The effect of the self-phase modulation is manifested in the linear dependences in Fig. 4. In particular, the broadening of the spectrum under the self-phase modulation due to the third-order nonlinearity \({{\chi }^{{(3)}}}\) can be represented in the form [32]

$$\Delta \omega (t) = - k{{n}_{2}}\int\limits_0^L {\frac{{\partial I(t,z{\kern 1pt} ')}}{{\partial t}}} dz{\kern 1pt} ',$$

(3)

where \(k = 2\pi {\text{/}}\lambda \) is the wavenumber of the pulse at the central wavelength, n₂ is the nonlinearity coefficient determining the nonlinear addition to the refractive index Δn = n₂I, t is the time in the running coordinate system, and L is the length of the medium. Since the nonlinear index n₂ of argon is linearly proportional to the gas pressure [33], according to Eq. (3), the broadening of the spectrum should also be proportional to the gas pressure, which is indeed observed in the experiment (Fig. 4). Thus, the effect of the pressure of the gas medium on the spectral width of harmonics can be attributed to self-phase modulation. According to the approximation of dependences in Fig. 4, the rate of increase in the spectral width of the fifth harmonic with the pressure is higher than that for the seventh harmonic because the narrowing of the spectrum of the q^th harmonic compared to the spectrum of generating radiation is proportional to q. In particular, the spectral energy density of the generated second harmonic is [34]

$${{S}_{2}}(\omega ) \sim {\text{sin}}{{{\text{c}}}^{2}}\left( { - \frac{{\Delta {{k}_{2}}z}}{2}} \right){{S}_{1}}(\omega ).$$

(4)

Generalizing Eq. (4) to the case of the q^th harmonic and taking into account that \(\Delta {{k}_{q}} \sim q\) (see Eq. (2)), we conclude that the narrowing of the spectrum of the q^th harmonic is described by the function

$${{S}_{q}}(\omega ) \sim {\text{sin}}{{{\text{c}}}^{2}}\left( { - \frac{{{\text{const}} \cdot z}}{{2 \times 1{\text{/}}q}}} \right).$$

(5)

The width of this function is ~1/q. Consequently, the ratio of the spectral widths for the 5^th and 7^th harmonics, as well as the ratio of the rates of their increase with the gas pressure growth, should be equal to the  inverse ratio of the numbers of the harmonics, i.e. w₅/w₇ = q₅/q₇ = 5/7 ≈ 0.71. The ratio of the increase rates in the dependences in Fig. 4 (see Table 1) is (4.854 nm/(10 bar))/(6.942 nm/(10 bar)) = 0.699 ± 0.012. Thus, both ratios coincide within the experimental error. Therefore, the difference between the increase rates in the spectral widths of the fifth and seventh harmonics is explained by the dependence of  the narrowing of the harmonic spectrum on its nu-mber.

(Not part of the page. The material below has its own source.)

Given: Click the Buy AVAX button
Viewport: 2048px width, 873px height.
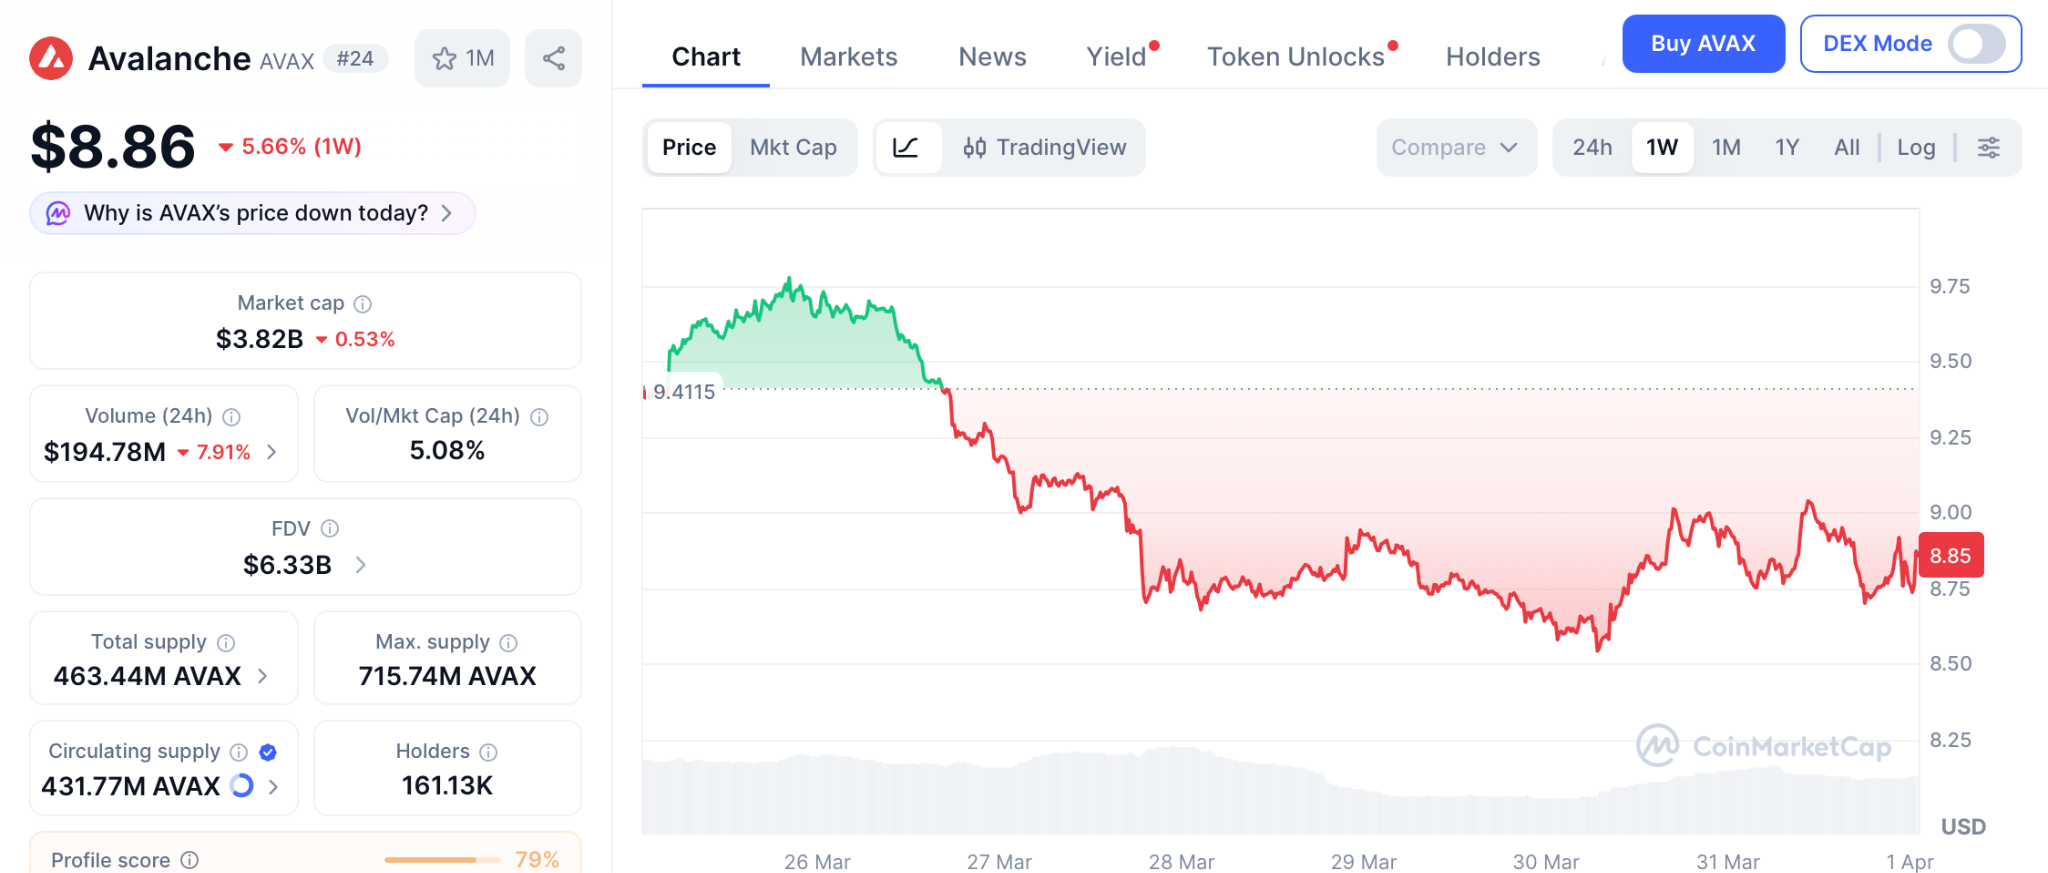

Table 1. Parameters of the approximation of the dependences in Fig. 4

CONCLUSIONS

The low-order (5^th, 7^th, and 9^th) harmonics have been generated under the excitation of the argon jet with the pressure up to 10 bar by the intense (1.13 × 10¹⁴ W/cm²) femtosecond mid-IR (4.55 μm) laser radiation. The maximum energy efficiencies for the 5^th, 7^th, and 9^th harmonic generation are 2 × 10^–7, 6 × 10^–9, and 3 × 10^–10, respectively.

Comparison of experimental results and theoretical calculations indicates a noticeable manifestation of nonlinear propagation effects influencing the spatiotemporal distribution of the laser pulse field at high (above 5 bar) pressures of the gas jet. In particular, as shown in the experiment, an increase in the pressure of the gas jet leads to the broadening of the spectrum of each generated harmonic due to the effect of self‑phase modulation of generating radiation.

Thus, since effective harmonic generation involving long-wavelength radiation is associated with an increase in the pressure of the gas jet, a significant influence of nonlinear propagation effects on the energy yield of generated radiation is observed in the case of the use of mid-IR radiation for harmonic generation in contrast to near-IR radiation.